Telecom and pay TV providers are entering a period where traditional connectivity revenue is growing at well under 2 percent a year worldwide, even as traffic volumes, quality expectations, and competitive pressures continue to rise.
This widening gap between flat service revenues and escalating investment needs is the central strategic challenge now confronting network operators, tech vendors, and investors across the communications value chain.
This transitional environment forces service providers to pivot from "grow by adding lines" to "grow by monetizing experiences, insights, and ecosystems."
Enterprise digital transformation, 5G, fiber, and cloud computing are all necessary enablers, but none of them automatically translate into higher ARPU or margin; they need to be coupled with new value propositions and operating models.

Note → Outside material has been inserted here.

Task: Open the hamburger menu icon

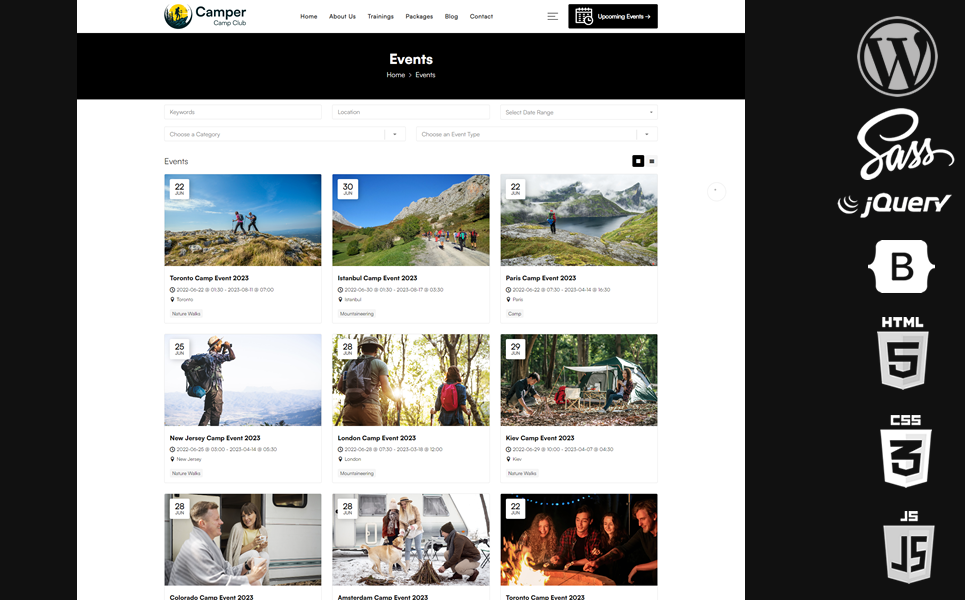Action: (552, 16)
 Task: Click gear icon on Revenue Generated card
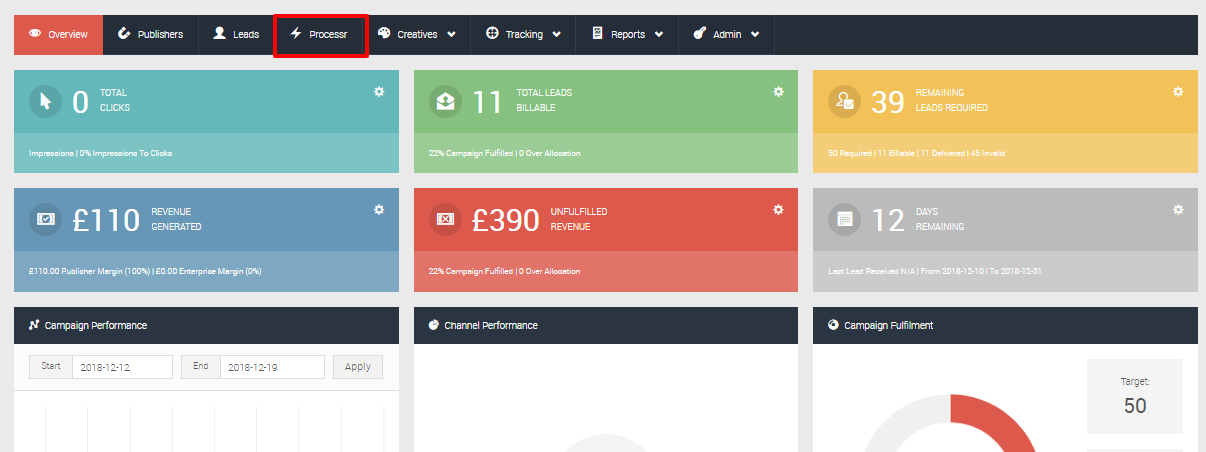(x=379, y=210)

Telecom and Cable Market Development
According to the latest IDC market study, worldwide spending on telecom and pay TV services is expected to reach approximately $1.53 trillion in 2025, with annual growth running below 2 percent over the forecast period.
Even modest top-line expansion at this scale masks substantial regional differences, with some emerging markets still posting mid-single-digit growth while many developed markets hover near stagnation.
This modest revenue trajectory contrasts sharply with operators’ capital and operating demands: fiber rollouts, 5G standalone deployments, and cloud network modernization all require sustained multi‑year investment, often outpacing revenue growth.
The result is sustained pressure on EBITDA margins, spurring a wave of cost-transformation programs, tower and asset carve-outs, and network‑sharing arrangements aimed at freeing up capital for revenue growth bets.
Sources of New Digital Growth Revenue
With traditional consumer voice and data communication services nearing saturation, the interesting upside is increasingly in adjacent or overlay services rather than pure connectivity.
- Converged bundles: Fixed–mobile convergence and multiplay offers that blend broadband, mobile, and pay TV into a single experience, with incremental revenue coming from premium content, gaming, and smart home add‑ons.
- Enterprise solutions: Secure connectivity, SD‑WAN/SASE, private 5G, and managed cloud services for midmarket and large enterprises, where telcos can move up the stack from pipe to partner.
- Platform plays: Telco APIs (e.g., quality‑on‑demand, location, identity), exposure of network capabilities, and ecosystem marketplaces that let partners build and monetize new services on top of operator infrastructure.
In this context, the relatively small but fast‑growing slices of revenue from B2B digital services, edge computing, and IoT can have an outsized impact on valuation, even if they remain small in the total revenue mix over the forecast horizon.
Strategic Themes Shaping the Global Market
Several structural themes emerge from IDC’s broader telecom and digital infrastructure research that help explain and contextualize the slow overall growth outlook.
- Value shift to digital services: As AI, cloud, and software‑defined networking become central, a greater share of the value pool moves to platforms and applications layered on top of connectivity, often captured by hyperscalers and specialist SaaS players.
- Intensifying competition and regulation: In many markets, aggressive price competition and regulatory pressure to keep retail tariffs low constrain ARPU growth, even where demand for data rises sharply.
- Operational efficiency as a growth enabler: AI‑enabled network operations, automation of back‑office processes, and cloud‑native architectures are no longer optional cost-saving levers; they are prerequisites for funding innovation and improving time‑to‑market.
For network operators, this means that strategic differentiation increasingly comes from customer experience, ecosystem partnerships, and vertical industry expertise rather than raw network coverage alone.
Outlook for Digital Revenue Apps Growth
The most compelling growth opportunities sit at the intersection of advanced communication networks, Applied-AI initiatives, and industry‑specific value creation applications.
As enterprises adopt more distributed, cloud‑centric architectures, they will demand connectivity that is programmable, secure, and tightly integrated with application performance, enabling offerings such as Network‑as‑a‑Service and integrated compute solutions at the edge.
"The regional dynamics remain mixed, with inflationary effects, competition, and Average Revenue per User (ARPU) trends playing a central role in shaping market trajectories,” says Kresimir Alic, research director at IDC.
That being said, I believe continued consolidation, infrastructure sharing, and partnerships with cloud hyperscalers will reshape industry structure, rewarding market leaders that can simultaneously get leaner at the core and more inventive at the edge of their business models.